[[ Extracted records open ]]
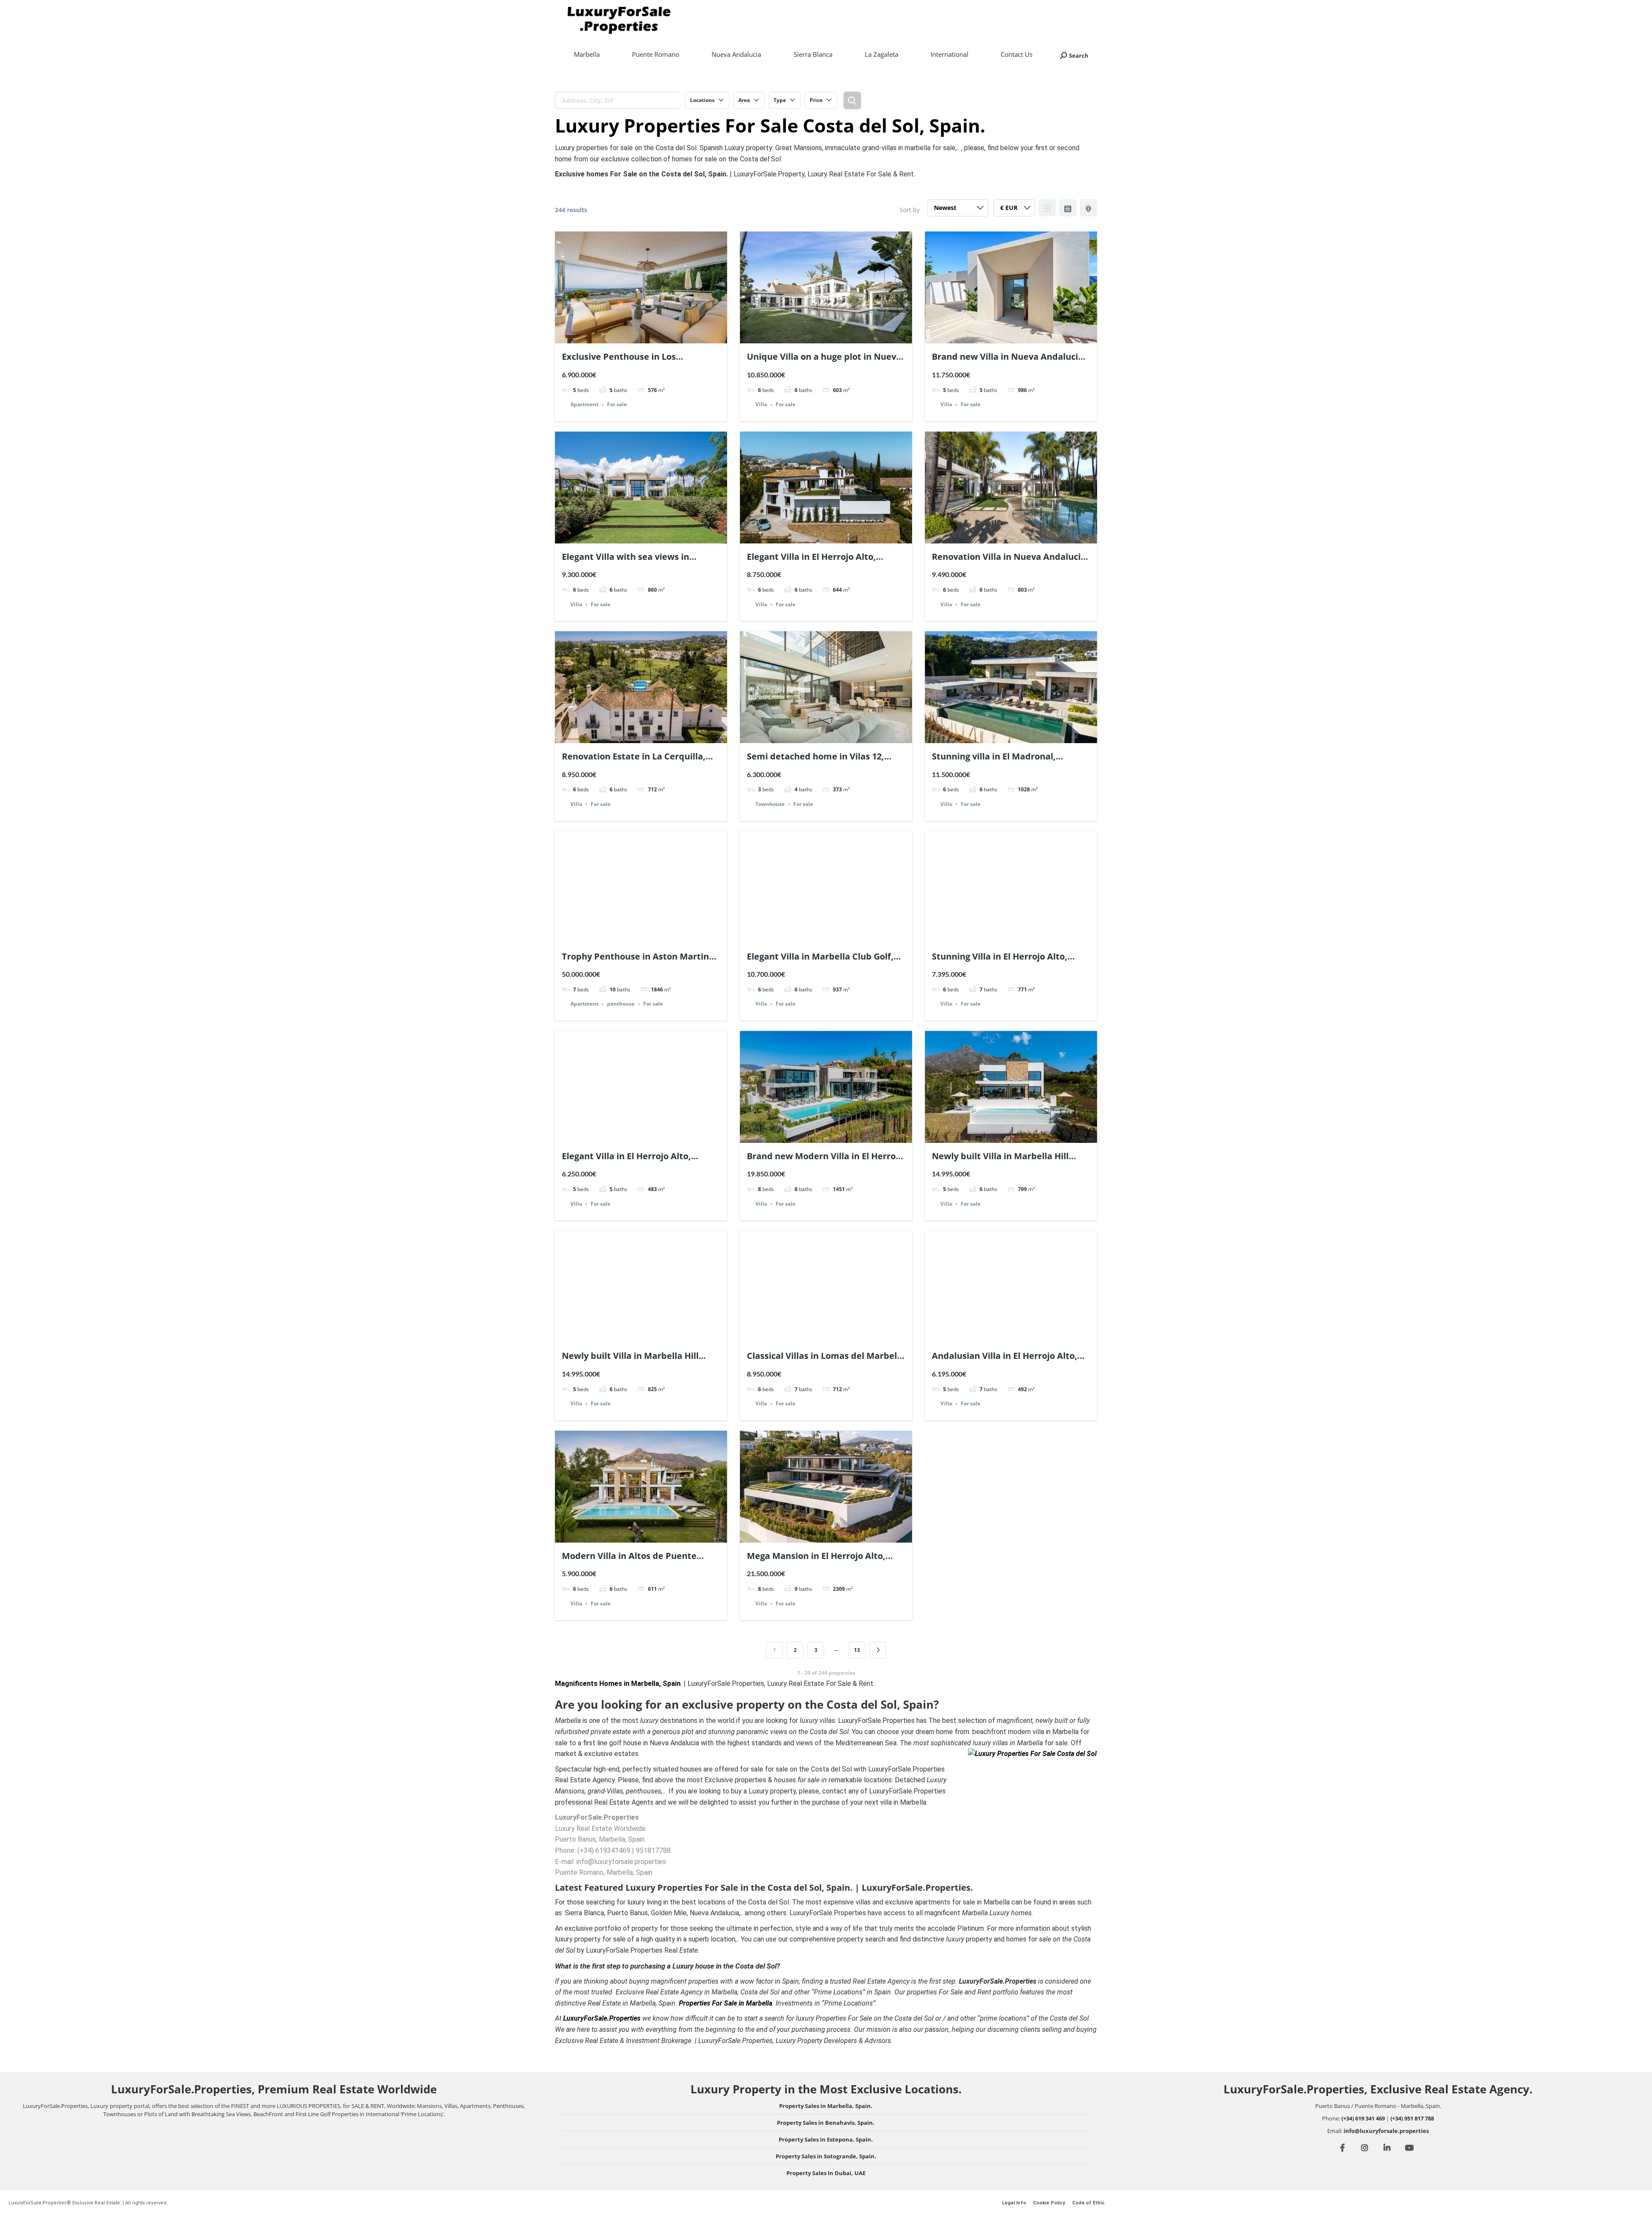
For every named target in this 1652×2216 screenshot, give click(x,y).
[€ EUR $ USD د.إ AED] (1014, 210)
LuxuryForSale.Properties (602, 2018)
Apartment (584, 404)
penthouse (621, 1004)
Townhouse (770, 804)
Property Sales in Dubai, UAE (826, 2173)
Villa (761, 404)
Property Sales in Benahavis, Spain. (826, 2122)
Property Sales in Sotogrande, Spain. (826, 2156)
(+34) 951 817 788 (1412, 2118)
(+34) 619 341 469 (1363, 2118)
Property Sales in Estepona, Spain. (826, 2139)
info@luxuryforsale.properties (1386, 2131)
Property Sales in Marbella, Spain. (825, 2106)
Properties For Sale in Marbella (725, 2003)
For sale (617, 404)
[[ Extracted records closed ]]
§ Work item:
Reproduce the data in full. Do not carry over any picture.

§ Response to the exercise:
For every named target in this 1652×2216 screenshot, give click(x,y).
[€ EUR $ USD د.إ AED] (1014, 210)
LuxuryForSale.Properties (602, 2018)
Apartment (584, 404)
penthouse (621, 1004)
Townhouse (770, 804)
Property Sales in Dubai, UAE (826, 2173)
Villa (761, 404)
Property Sales in Benahavis, Spain. (826, 2122)
Property Sales in Sotogrande, Spain. (826, 2156)
(+34) 951 817 788 (1412, 2118)
(+34) 619 341 469 (1363, 2118)
Property Sales in Estepona, Spain. (826, 2139)
info@luxuryforsale.properties (1386, 2131)
Property Sales in Marbella, Spain. (825, 2106)
Properties For Sale in Marbella (725, 2003)
For sale (617, 404)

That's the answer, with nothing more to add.